The total pressure #P# inside the #V = 5 L# container is due to the pressures of both gasses #A# and #B#:

#P = P_A + P_B#.

According to the ideal gas law:

#PV = nRT#.

If we consider gasses #A# and #B# to be ideal, then this equation must apply to each one of them. For the total pressure, this means that:

#P = (n_ART_A)/V_A + (n_BRT_B)/V_B#.

If we also assume that both gasses can occupy all the container's volume and that they will always be at thermal equilibrium with each other, then:

#P = (RT)/V(n_A + n_B)#.

This means that we can obtain the pressure's value if we know the above quantities. Since #R = 8,2 J/(molK)# is constant and we know the values for #T# and #V#, we must figure out what happens to the number of mols of each gas after the reaction takes place.

Since it takes 5 molecules of gas #B# to bind to 2 molecules of gas #A#, we can extend this proportion to their corresponding number of mol. Since initially we have #n_(1A) = 8# mol and #n_(1B) = 10# mol, then, after the reaction takes place, we will end up with #n_(2A) = 4 mol#, #n_(2B) = 0# mol and #n_C = 2# mol of the new gas, the product of the #A# and #B# reaction.

Then, our final pressure will be described by:

#P_2 = (RT)/V(n_A + n_B + n_C)#.

(Remember that #P_1 = (RT)/V(n_A + n_B)#.

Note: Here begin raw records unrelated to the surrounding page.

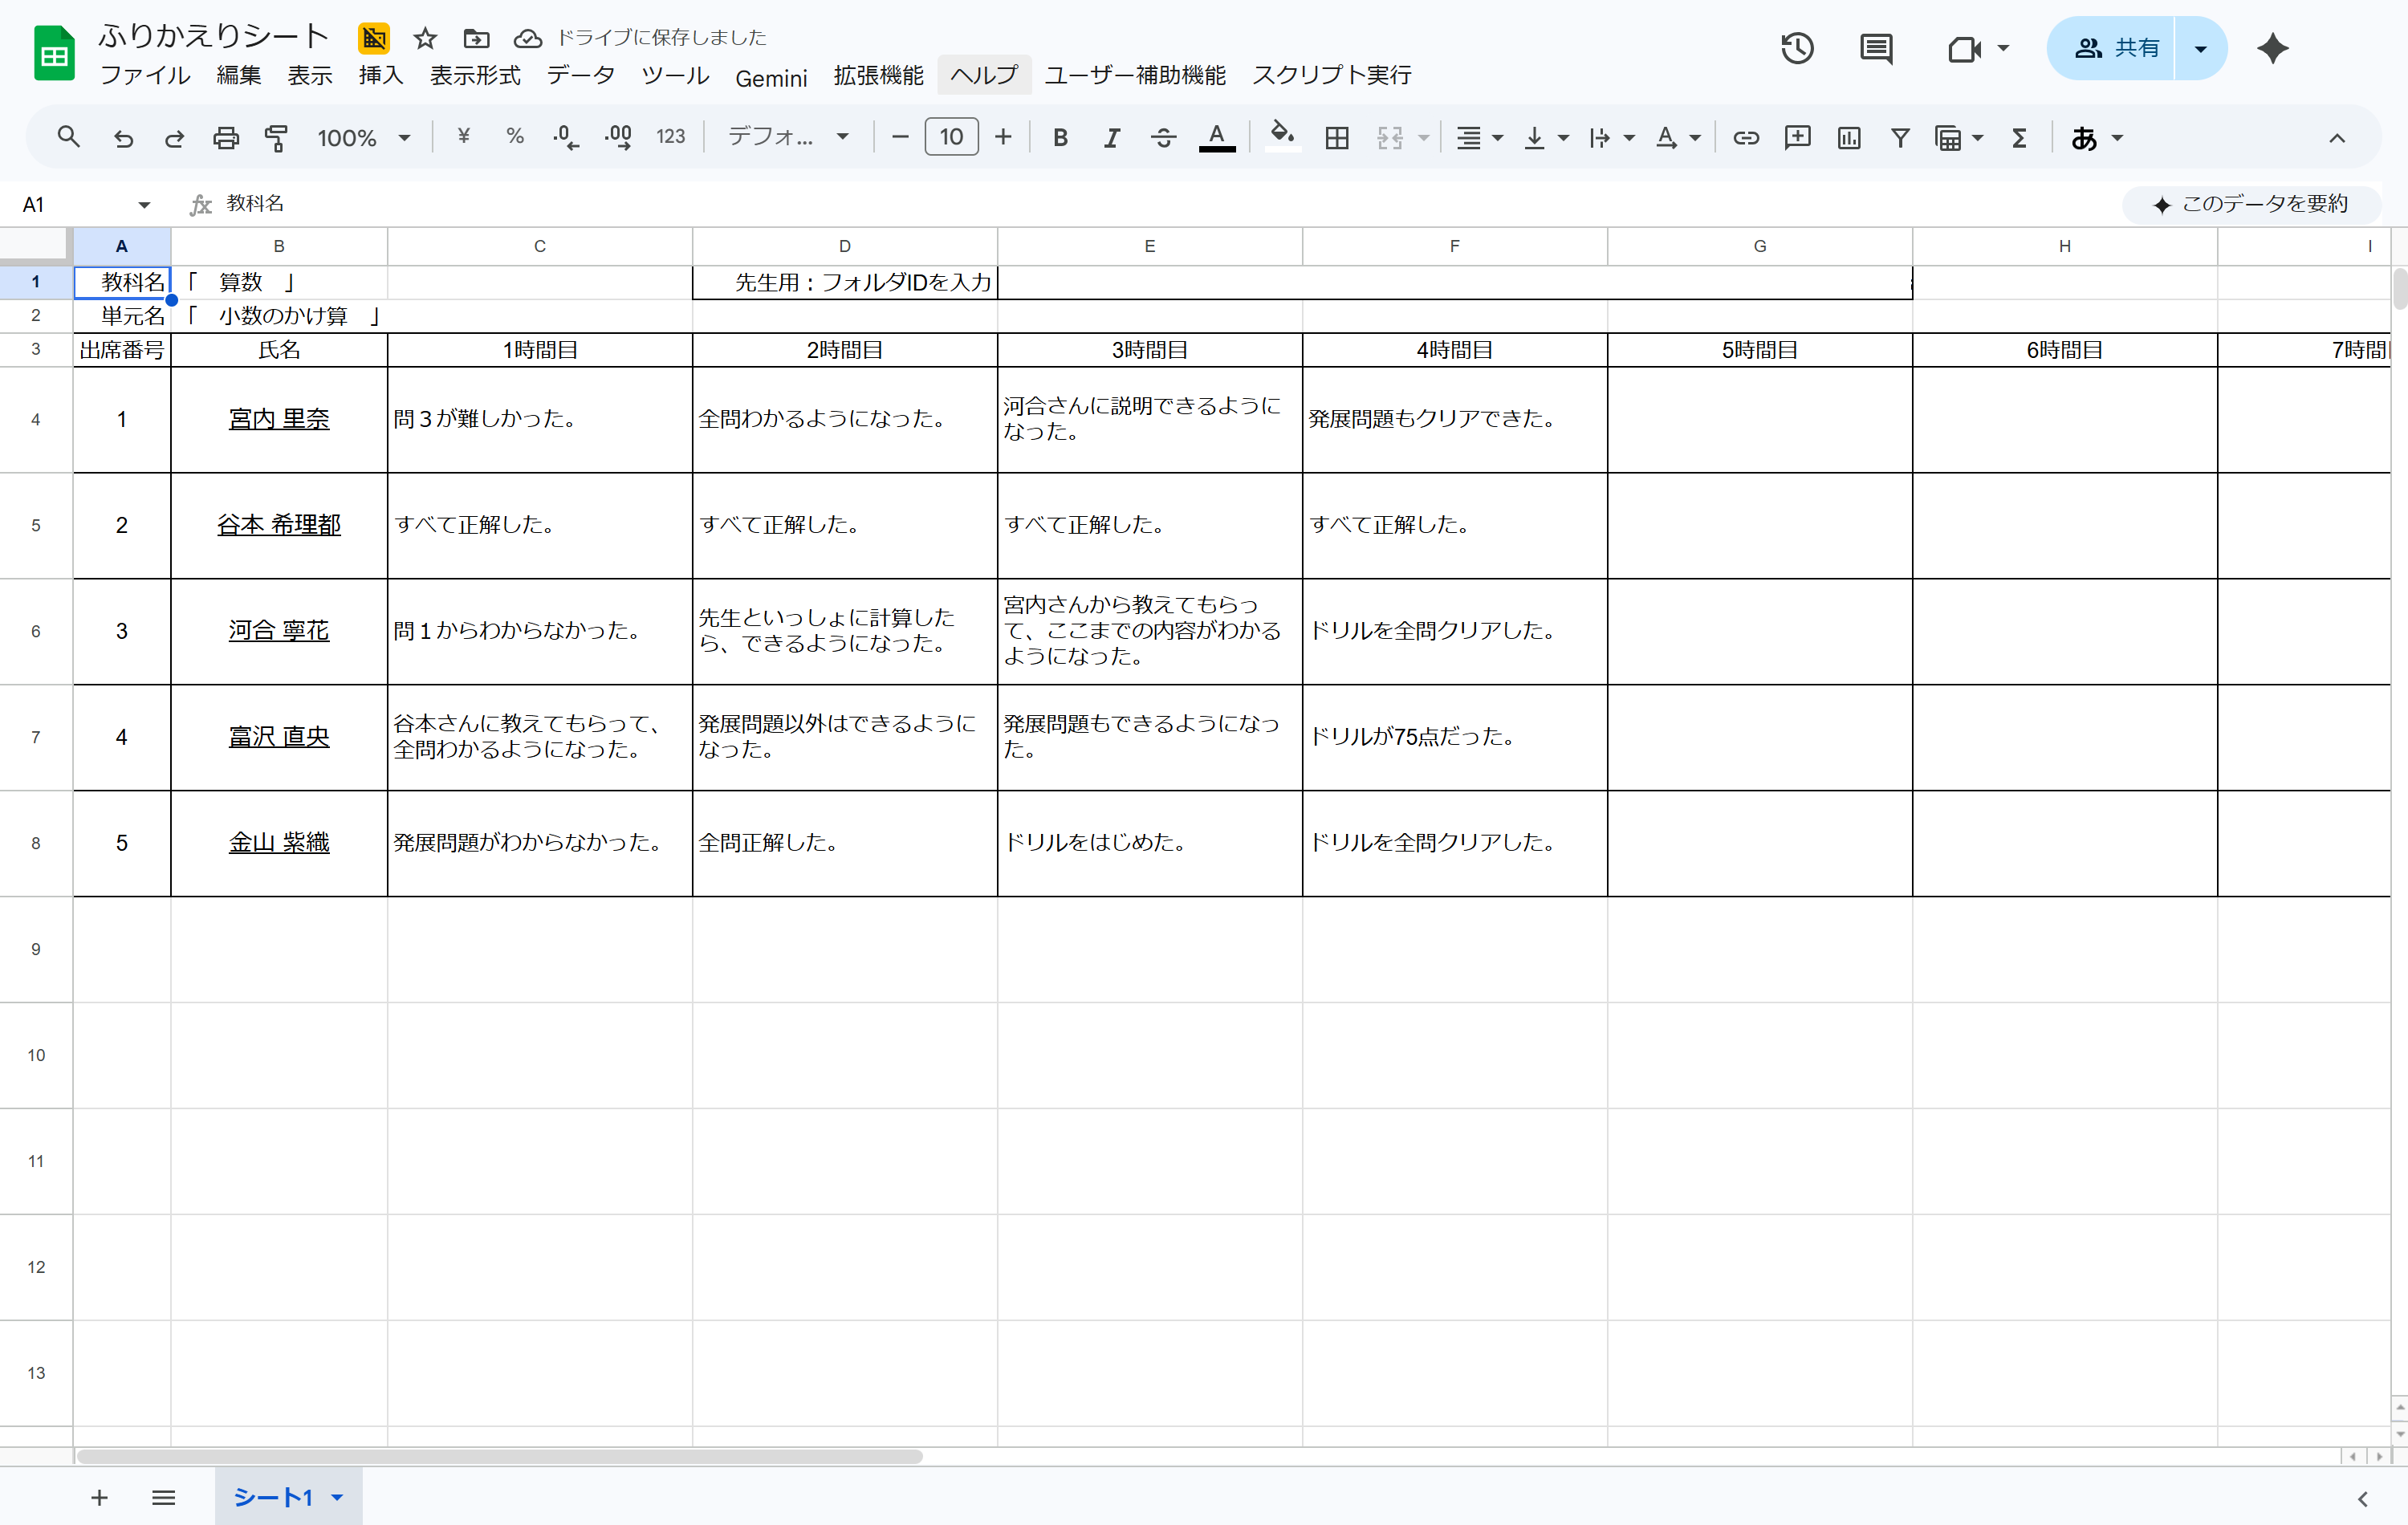This screenshot has height=1525, width=2408.
Task: Open the borders tool icon
Action: [1337, 138]
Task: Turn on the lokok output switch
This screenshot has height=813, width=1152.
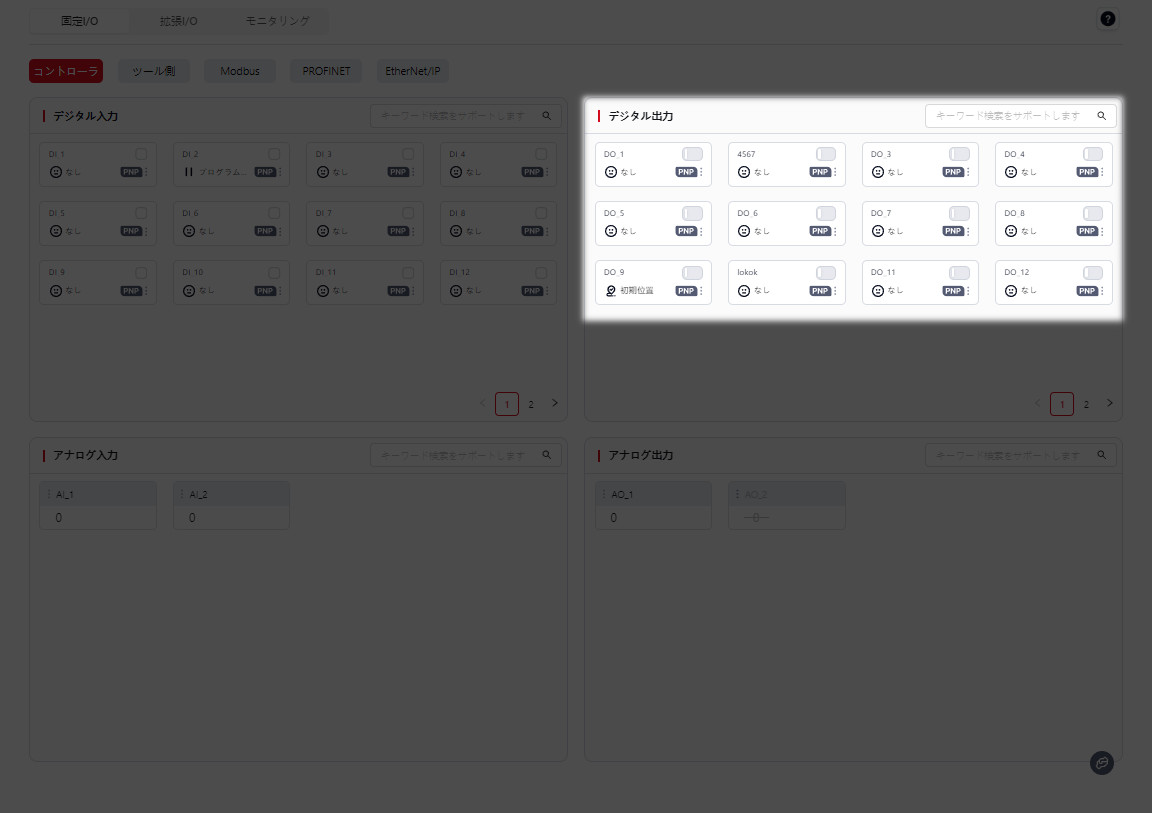Action: click(826, 273)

Taking the values to perform the calculations:

#P_1 = (0.082 (atm cancel(L))/(cancel(mol)cancel(K)) * 360 cancel(K))/(5 cancel(L)) * (8 + 10) cancel(mol)#;

#P_1 = 106.3 atm#.

After the reaction takes place:

#P_2 = (0.082 (atm cancel(L))/(cancel(mol)cancel(K)) * 270 cancel(K))/(5 cancel(L)) * (4 + 0 + 2) cancel(mol)#;

#P_2 = 26.6 atm#.

Therefore, the change in pressure, #DeltaP#, is:

#DeltaP = P_2 - P_1#;

#DeltaP = -79,7 atm#.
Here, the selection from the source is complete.